Partnerships and capacity building

The parallel session on partnership and capacity building was chaired by Dr Juliet Nabyonga-Orem (WHO AFRO) and Prof. Catherine Hankins(chair of the EDCTP Scientific Advisory Committee).

Nchangwi Syntia Munung from UCT, Cape Town, using H3 Africa as an example showed how it was unclear why and how diseases were prioritised; there should be shared decision making; there was lack of capacity from national African governments and lack of what the benefits are for each partner. There was however capacity building in post-graduate studies, skills development and infrastructural capacity.

Leandro Abade from The Global Health Network, UK, presented the freely accessible on-line platforms on various global health issues. One of them is the EDCTP Knowledge Hub which focusses on research data management and specifically data sharing.

Emilia Noomahomed from Mozambique presented their experiences with partnering with the University of California. She explained that essential for its success was the involvement of Mozambican participants from its inception. The African partners were driving the research agenda, led the projects, while the American partners provided the technical assistance. This partnership was based on mutual respect, commitment and transparency. The partnership created a Research Support Centre with many activities: development of didactic and research courses; peer mentoring; joint research grant applications writing; training of resident doctors from hospitals; training in bioinformatics; training of PhD and Master’s students; a total of 47 publications were produced. The partnership has benefitted the health systems, had positive impact on the academic level; led to faculty development and scientific growth; improved the working environment and contributed to the retention of health professionals.
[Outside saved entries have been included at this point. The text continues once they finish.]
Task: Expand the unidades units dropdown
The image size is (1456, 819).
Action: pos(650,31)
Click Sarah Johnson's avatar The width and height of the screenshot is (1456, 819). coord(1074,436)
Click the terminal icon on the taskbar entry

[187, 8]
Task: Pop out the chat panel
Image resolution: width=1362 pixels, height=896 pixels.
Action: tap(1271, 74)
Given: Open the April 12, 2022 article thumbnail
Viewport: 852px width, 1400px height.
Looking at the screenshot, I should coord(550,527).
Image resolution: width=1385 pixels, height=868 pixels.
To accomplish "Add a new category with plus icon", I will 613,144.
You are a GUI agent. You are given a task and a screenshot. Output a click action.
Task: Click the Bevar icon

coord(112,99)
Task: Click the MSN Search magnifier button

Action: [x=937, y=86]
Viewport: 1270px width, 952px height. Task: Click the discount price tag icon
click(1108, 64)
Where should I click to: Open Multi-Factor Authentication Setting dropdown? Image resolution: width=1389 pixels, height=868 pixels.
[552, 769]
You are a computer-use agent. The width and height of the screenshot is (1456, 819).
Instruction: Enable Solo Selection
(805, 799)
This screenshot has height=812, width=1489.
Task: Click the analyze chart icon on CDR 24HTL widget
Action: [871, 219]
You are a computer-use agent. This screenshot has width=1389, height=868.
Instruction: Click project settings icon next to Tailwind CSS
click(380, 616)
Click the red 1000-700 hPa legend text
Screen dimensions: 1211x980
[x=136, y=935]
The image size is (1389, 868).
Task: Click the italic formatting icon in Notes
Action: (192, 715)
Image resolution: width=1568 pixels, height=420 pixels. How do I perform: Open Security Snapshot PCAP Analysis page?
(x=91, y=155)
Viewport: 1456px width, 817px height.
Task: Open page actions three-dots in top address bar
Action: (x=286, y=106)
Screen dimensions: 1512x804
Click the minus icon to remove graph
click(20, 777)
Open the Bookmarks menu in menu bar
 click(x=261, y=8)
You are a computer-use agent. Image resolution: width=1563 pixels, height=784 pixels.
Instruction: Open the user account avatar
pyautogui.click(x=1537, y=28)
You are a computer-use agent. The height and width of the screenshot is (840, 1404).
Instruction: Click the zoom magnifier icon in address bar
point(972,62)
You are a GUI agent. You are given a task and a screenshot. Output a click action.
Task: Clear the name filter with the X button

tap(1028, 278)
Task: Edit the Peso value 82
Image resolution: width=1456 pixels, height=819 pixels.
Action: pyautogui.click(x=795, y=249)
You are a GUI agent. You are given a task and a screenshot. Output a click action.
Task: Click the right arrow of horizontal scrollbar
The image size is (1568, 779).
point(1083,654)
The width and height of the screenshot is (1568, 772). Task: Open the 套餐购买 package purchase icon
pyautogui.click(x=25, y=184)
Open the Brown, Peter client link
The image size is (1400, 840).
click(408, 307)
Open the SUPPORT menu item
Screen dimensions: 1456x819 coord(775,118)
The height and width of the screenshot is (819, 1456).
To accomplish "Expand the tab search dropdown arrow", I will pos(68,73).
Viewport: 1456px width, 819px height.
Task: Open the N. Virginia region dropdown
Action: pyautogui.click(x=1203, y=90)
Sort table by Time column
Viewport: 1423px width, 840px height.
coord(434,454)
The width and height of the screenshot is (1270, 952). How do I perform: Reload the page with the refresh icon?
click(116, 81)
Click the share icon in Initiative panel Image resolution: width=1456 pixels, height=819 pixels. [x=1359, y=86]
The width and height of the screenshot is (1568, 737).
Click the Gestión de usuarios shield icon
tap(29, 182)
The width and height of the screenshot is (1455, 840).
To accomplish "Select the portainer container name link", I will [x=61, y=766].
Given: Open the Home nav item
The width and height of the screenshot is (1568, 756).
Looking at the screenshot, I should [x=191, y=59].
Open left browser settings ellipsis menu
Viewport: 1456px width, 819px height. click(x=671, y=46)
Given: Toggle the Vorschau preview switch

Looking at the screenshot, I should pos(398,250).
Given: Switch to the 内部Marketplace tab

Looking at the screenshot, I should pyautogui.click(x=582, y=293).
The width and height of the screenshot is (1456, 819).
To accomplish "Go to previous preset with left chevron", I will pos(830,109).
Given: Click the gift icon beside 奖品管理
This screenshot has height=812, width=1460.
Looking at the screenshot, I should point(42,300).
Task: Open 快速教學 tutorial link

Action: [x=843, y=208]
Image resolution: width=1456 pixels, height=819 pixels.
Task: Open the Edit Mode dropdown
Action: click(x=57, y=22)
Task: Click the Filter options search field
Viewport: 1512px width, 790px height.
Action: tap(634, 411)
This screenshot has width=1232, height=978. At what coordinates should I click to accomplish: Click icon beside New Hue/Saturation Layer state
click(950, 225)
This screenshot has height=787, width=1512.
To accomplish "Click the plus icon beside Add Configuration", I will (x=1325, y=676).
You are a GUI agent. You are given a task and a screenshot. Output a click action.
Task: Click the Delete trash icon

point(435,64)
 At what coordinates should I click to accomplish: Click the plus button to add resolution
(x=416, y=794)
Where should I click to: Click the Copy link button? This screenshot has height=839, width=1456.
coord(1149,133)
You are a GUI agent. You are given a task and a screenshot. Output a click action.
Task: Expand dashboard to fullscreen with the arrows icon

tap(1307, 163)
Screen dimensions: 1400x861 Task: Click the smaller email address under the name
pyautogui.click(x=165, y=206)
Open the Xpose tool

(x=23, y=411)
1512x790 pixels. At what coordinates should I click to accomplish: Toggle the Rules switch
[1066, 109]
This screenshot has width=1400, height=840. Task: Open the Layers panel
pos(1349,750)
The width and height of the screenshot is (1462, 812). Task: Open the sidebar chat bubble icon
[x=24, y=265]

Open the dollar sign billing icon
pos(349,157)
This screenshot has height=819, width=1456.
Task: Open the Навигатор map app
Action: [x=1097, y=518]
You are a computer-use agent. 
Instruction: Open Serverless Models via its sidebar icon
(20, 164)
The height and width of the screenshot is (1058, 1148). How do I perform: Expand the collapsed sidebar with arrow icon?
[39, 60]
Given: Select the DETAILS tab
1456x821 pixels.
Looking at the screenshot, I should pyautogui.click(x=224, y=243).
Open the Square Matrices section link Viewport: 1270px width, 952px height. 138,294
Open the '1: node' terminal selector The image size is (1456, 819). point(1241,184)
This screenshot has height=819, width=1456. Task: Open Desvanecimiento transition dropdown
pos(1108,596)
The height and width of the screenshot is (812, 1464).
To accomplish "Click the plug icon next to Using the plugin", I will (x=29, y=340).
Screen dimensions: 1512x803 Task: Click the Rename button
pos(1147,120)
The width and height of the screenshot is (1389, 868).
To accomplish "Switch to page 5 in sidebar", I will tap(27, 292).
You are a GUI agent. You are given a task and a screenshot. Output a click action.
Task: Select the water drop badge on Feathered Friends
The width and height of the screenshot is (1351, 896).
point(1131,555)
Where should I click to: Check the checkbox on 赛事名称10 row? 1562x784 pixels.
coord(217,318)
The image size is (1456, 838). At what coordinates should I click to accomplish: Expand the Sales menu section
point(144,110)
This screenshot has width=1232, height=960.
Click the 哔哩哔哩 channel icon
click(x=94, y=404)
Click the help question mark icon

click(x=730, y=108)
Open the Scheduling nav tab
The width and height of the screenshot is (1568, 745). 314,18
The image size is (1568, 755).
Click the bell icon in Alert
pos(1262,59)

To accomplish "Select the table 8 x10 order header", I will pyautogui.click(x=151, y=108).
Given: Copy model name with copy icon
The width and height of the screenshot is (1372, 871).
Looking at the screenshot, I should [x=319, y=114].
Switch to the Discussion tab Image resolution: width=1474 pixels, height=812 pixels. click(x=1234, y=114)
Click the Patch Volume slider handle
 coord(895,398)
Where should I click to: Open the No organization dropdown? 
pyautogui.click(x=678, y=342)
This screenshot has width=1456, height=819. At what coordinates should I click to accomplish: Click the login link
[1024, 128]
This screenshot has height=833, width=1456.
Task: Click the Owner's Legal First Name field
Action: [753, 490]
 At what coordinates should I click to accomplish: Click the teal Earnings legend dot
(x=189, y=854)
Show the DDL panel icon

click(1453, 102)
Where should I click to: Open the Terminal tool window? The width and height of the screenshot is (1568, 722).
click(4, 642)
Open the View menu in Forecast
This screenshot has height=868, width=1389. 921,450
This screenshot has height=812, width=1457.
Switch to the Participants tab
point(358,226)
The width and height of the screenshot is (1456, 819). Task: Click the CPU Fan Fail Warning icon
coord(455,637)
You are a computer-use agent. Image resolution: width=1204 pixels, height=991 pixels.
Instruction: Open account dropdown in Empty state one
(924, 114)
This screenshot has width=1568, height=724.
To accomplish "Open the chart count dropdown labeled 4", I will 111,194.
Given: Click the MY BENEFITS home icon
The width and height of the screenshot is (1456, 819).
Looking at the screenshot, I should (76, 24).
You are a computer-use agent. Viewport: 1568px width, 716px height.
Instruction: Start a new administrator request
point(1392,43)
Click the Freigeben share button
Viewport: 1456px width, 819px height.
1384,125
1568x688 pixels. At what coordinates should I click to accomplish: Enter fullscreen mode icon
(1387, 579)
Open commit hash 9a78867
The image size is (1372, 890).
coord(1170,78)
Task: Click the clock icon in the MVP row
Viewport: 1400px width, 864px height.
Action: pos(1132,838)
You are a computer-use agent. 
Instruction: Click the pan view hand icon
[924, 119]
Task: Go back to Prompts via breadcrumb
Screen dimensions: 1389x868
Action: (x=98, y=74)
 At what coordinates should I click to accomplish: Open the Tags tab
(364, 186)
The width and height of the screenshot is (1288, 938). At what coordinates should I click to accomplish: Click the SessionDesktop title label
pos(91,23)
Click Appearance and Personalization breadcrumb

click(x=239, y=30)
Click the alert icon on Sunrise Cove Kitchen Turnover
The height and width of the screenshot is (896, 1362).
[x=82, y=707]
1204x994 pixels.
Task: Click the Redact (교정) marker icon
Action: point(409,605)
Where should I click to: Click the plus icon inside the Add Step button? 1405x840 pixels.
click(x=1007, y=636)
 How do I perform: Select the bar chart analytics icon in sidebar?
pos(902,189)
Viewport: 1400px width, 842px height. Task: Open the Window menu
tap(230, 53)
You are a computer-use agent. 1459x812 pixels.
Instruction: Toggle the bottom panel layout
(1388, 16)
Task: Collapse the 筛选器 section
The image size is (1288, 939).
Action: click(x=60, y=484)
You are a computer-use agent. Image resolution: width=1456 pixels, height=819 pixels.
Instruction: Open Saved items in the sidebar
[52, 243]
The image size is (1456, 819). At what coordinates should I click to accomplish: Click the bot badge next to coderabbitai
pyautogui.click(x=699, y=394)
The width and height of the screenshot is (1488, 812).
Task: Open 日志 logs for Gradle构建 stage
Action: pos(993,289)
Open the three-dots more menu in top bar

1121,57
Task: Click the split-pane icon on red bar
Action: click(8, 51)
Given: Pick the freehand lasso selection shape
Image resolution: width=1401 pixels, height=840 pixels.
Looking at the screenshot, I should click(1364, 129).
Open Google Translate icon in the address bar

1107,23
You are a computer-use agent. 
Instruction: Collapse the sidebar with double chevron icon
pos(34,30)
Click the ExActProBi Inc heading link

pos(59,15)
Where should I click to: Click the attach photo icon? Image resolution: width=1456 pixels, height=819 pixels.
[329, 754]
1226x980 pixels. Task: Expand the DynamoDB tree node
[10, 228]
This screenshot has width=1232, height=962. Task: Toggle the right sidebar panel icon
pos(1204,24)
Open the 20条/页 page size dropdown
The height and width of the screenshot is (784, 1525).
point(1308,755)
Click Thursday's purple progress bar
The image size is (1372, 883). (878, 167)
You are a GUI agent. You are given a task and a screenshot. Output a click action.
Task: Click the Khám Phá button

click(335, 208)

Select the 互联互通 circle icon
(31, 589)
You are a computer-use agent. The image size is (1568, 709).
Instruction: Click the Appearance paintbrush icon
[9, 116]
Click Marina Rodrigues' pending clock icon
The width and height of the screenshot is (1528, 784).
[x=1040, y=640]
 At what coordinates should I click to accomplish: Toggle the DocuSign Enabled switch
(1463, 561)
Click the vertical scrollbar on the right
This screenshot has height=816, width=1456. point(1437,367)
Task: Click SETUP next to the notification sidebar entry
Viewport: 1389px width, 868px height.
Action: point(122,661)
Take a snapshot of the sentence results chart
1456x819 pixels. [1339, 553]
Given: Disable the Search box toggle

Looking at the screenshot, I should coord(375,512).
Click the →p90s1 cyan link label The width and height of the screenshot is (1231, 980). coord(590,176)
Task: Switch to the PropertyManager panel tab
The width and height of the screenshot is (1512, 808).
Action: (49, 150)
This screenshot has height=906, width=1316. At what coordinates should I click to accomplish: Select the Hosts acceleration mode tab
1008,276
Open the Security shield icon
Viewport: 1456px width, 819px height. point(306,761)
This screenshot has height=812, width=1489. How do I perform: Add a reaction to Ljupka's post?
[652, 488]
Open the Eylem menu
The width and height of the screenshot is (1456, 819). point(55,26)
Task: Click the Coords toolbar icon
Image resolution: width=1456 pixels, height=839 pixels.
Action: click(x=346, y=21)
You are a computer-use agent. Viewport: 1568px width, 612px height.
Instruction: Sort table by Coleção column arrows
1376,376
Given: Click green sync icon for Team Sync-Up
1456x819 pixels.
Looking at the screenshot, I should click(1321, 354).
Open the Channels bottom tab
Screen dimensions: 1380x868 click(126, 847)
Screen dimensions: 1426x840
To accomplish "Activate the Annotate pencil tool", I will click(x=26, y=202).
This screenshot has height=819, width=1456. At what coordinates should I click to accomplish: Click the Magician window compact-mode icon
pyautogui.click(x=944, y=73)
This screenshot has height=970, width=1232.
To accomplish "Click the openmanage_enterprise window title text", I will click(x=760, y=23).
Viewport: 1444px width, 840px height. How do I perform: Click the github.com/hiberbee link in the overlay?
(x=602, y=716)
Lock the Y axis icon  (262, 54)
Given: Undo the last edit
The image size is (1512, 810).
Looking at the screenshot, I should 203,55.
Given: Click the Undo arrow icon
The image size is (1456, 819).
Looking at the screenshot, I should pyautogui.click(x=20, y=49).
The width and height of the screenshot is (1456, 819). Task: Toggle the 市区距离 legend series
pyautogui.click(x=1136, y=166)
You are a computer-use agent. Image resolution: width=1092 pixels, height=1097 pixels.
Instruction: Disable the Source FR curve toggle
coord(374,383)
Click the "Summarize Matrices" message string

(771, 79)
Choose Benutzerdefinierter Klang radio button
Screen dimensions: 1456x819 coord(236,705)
A most impressive achievement!

Jean Pierre Musabyimana from Rwanda presented the efforts in building research capacity over the last three years. Ten clinical trial sites were established, three of which are operational. Moreover, a regulatory and research ethics review framework was established. This success was made possible by government involvement and public-private partnerships. It was refreshing to hear that the Rwandan government was prioritising what research needed to be conducted, and were committed to funding small grants to local researchers and clinicians in building the research agenda.